▶ [Bloc de texte]
┌──

Home > Centenaire de la canonisation de Jeanne d'Arc > Et tous étaient frappés par son autorité

Des marches de Lorraine jusqu’au bûcher de Rouen, Jeanne d’Arc fait preuve d’une autorité exceptionnelle qui renverse en un an toutes les hiérarchies médiévales. Tout juste âgée de 17 ans, celle qui eût préféré « filer auprès de sa mère », met en branle une armée composée de princes de sang royal et de routiers écorcheurs, fait tomber les plus redoutables ennemis d’un royaume émietté et confond dans leurs jeux politiques les clercs les plus experts.

 

 

Comment des milliers d’hommes ont-ils pu se ranger aussi soudainement derrière la bannière de Jeanne ? Celle qui est instruite par la cour céleste pendant 3 ans dans le village de son père, vit en lien direct avec l’Eglise triomphante, réalité permanente où les anges et les saints sont invités à contribuer, sous les ordres du Christ, à la réalisation du plan divin. Forte de cette certitude et confiante dans l’origine des ordres, Jeanne est naturellement pourvue d’une autorité puissante.

Cette autorité, loin d’être despotique, est ancrée dans le souci des âmes : sous les ordres de Jeanne chacun apprend qu’il se bat pour la victoire finale contre l’anglais tout autant que pour le salut de son âme. Finalement, rencontrer Jeanne équivaut à faire le point sur son âme et sur les comptes à rendre à son Créateur, perspective extrêmement concrète en temps de guerre. Les hommes amenés à servir sous les ordres de Jeanne perçoivent cette double responsabilité de Jeanne, temporelle, la libération du Royaume de France, et spirituelle, au sens où celle qui avait fait coudre JHESU – MARIA sur son étendard – la seule arme qu’elle a jamais brandi sur un champ de bataille – voudrait dire à la suite du divin Stratège : « Quand j’étais avec eux, je les gardais unis dans ton nom, le nom que tu m’as donné. J’ai veillé sur eux, et aucun ne s’est perdu » [1]Jn 17, 12

Suivons Jeanne dans quelques-unes de ses rencontres, où dans les pas du Maître sont « dévoilées les pensées qui viennent du cœur d’un grand nombre » [2]Lc 2, 35 . Amis ou ennemis, Jeanne montre clairement qu’elle a reçu pour sa double mission la libération de la France et le Salut de ceux qui lui ont été confiés.

└──

▶ [Énoncé A] D'après le texte sur Jeanne d'Arc, pourquoi Jeanne est-elle naturellement pourvue d'une autorité puissante ?

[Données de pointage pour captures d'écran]
┌──

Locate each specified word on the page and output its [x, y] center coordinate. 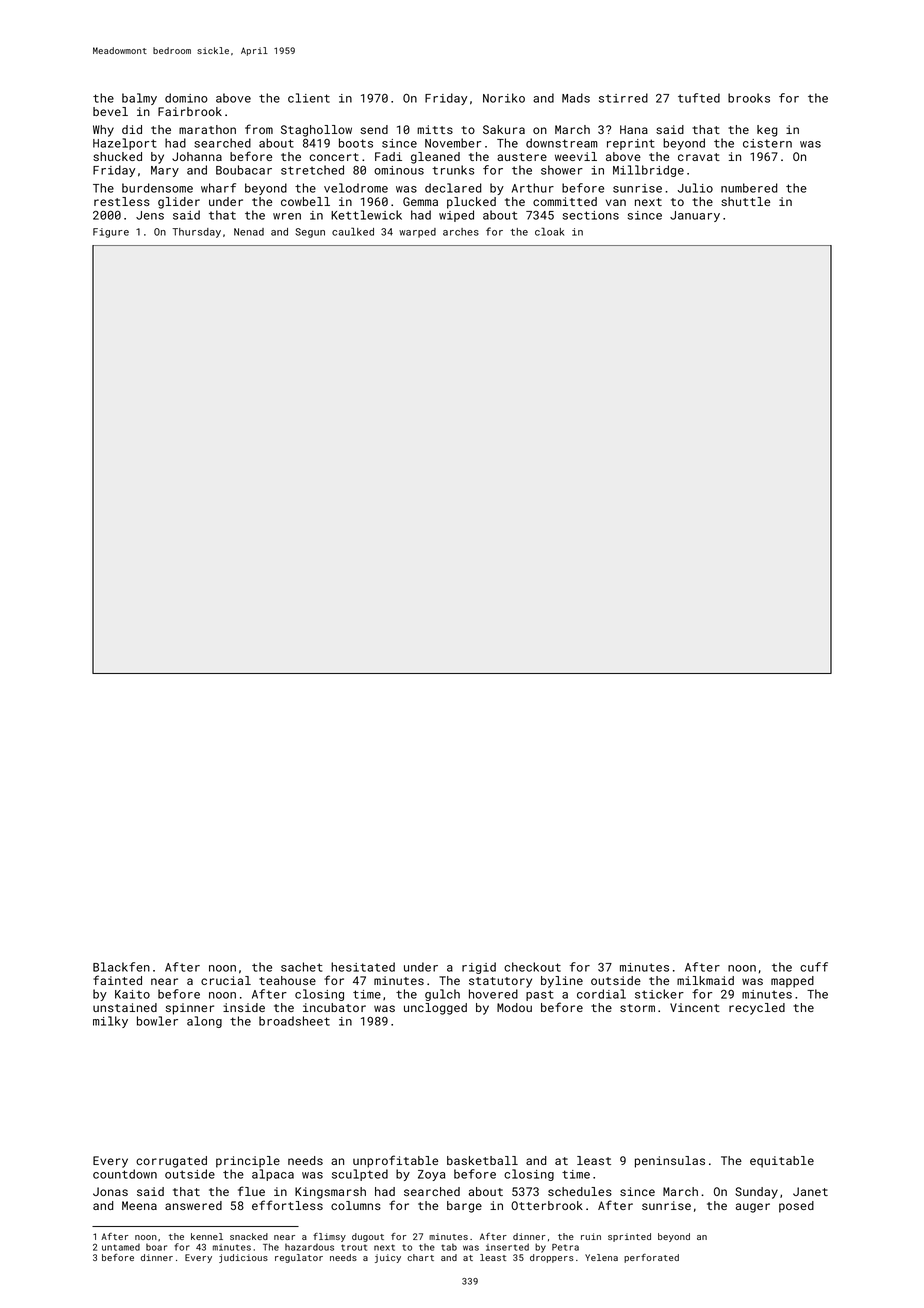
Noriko [504, 98]
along [204, 1022]
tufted [699, 98]
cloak [549, 231]
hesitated [363, 967]
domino [186, 98]
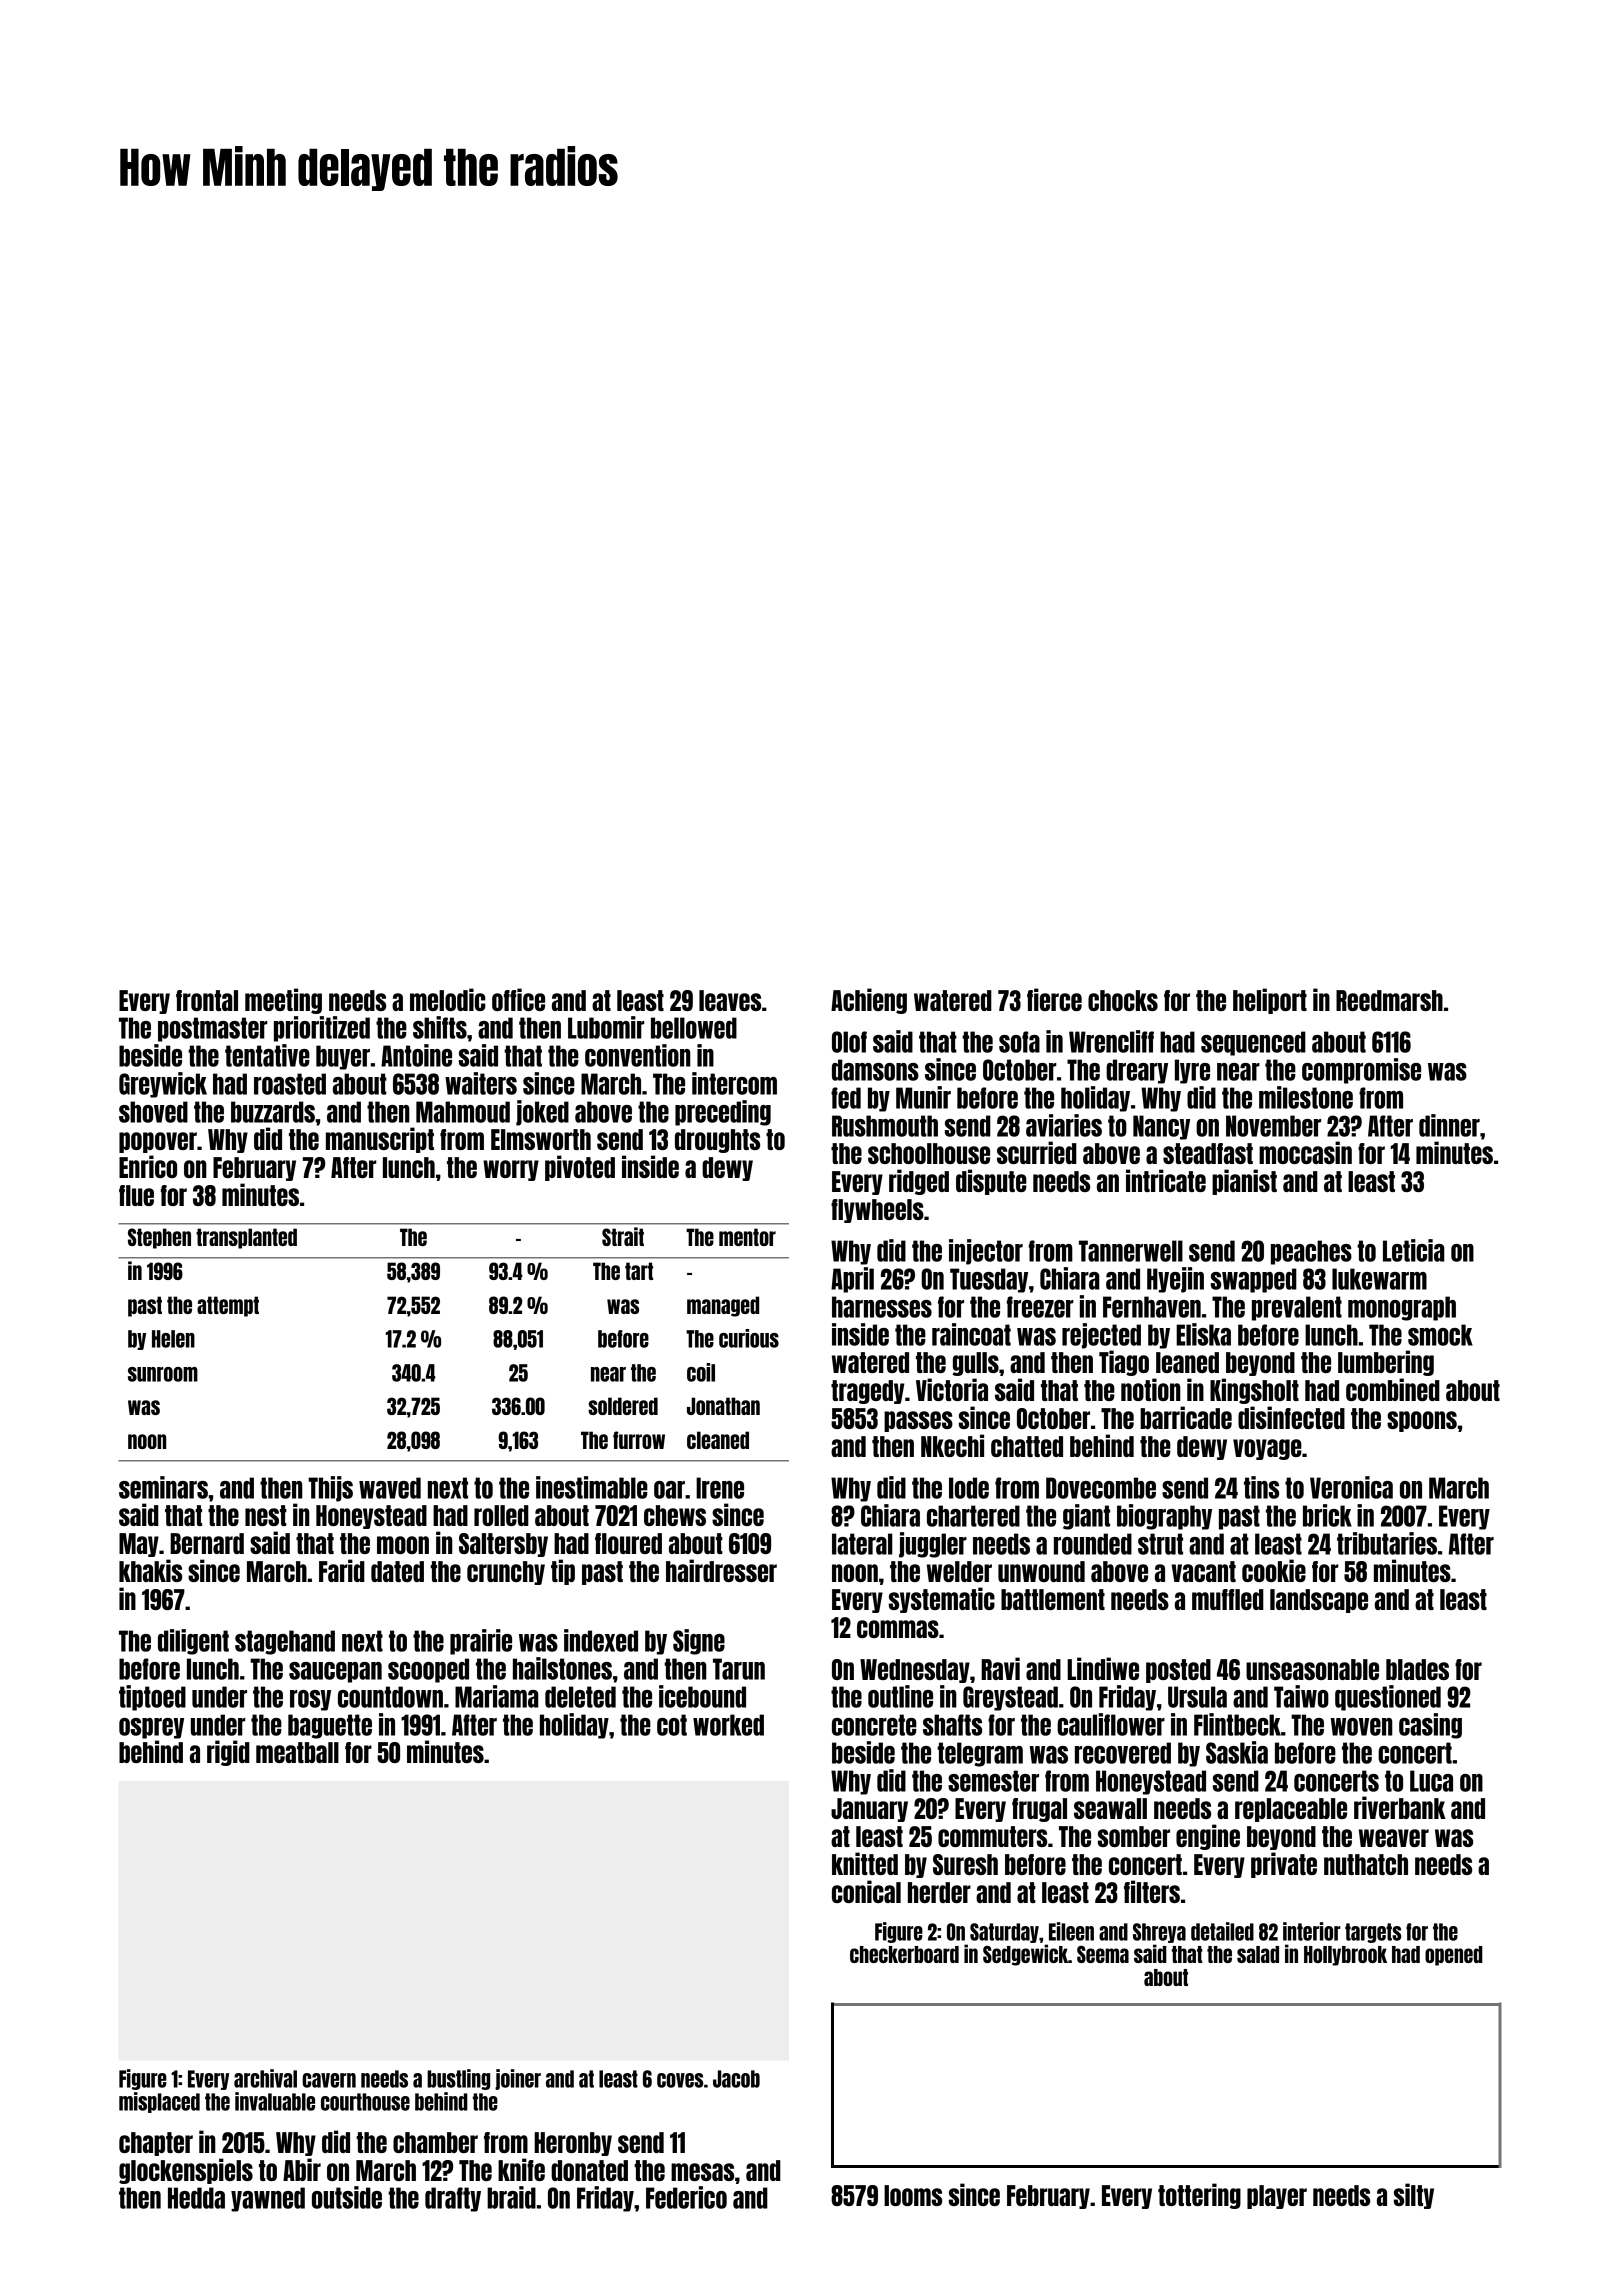 This screenshot has width=1620, height=2292. Describe the element at coordinates (267, 1055) in the screenshot. I see `tentative` at that location.
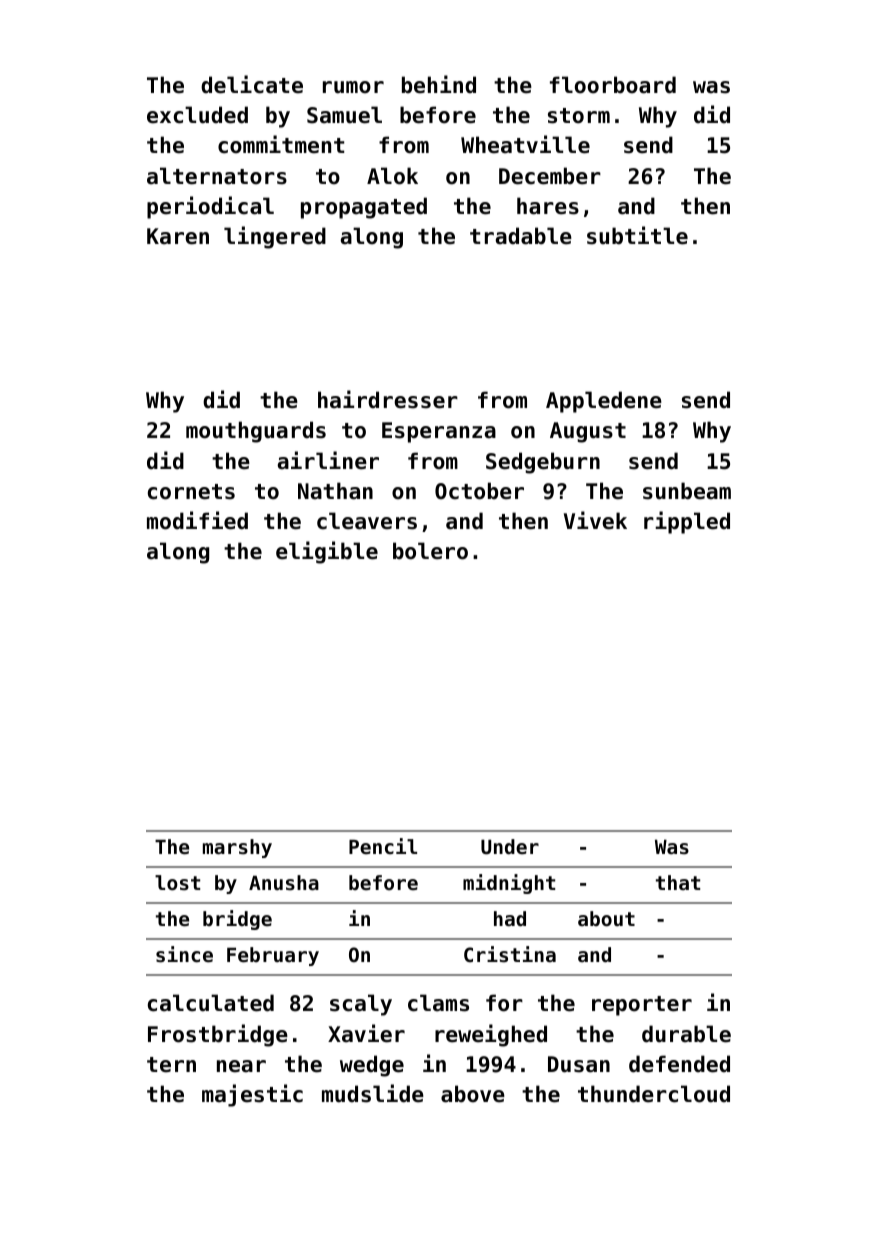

└──

▶ [Énoncé B] Recopiez à l'identique toutes les lignes de données de pointage ci-dessus, en omettant les images.

▶ [Réponse rédigée A] Instruite pendant trois ans par la cour céleste, Jeanne vit en lien direct avec l'Église triomphante. Forte de cette certitude, elle a confiance dans l'origine des ordres qu'elle reçoit, ce qui lui donne naturellement une autorité puissante.

▶ [Réponse rédigée B]
Locate each specified word on the page and output its [x, y] center coordinate. 
Noriko [504, 98]
along [204, 1022]
tufted [699, 98]
cloak [549, 231]
hesitated [363, 967]
domino [186, 98]
 This screenshot has width=1620, height=2292. Describe the element at coordinates (267, 1055) in the screenshot. I see `tentative` at that location.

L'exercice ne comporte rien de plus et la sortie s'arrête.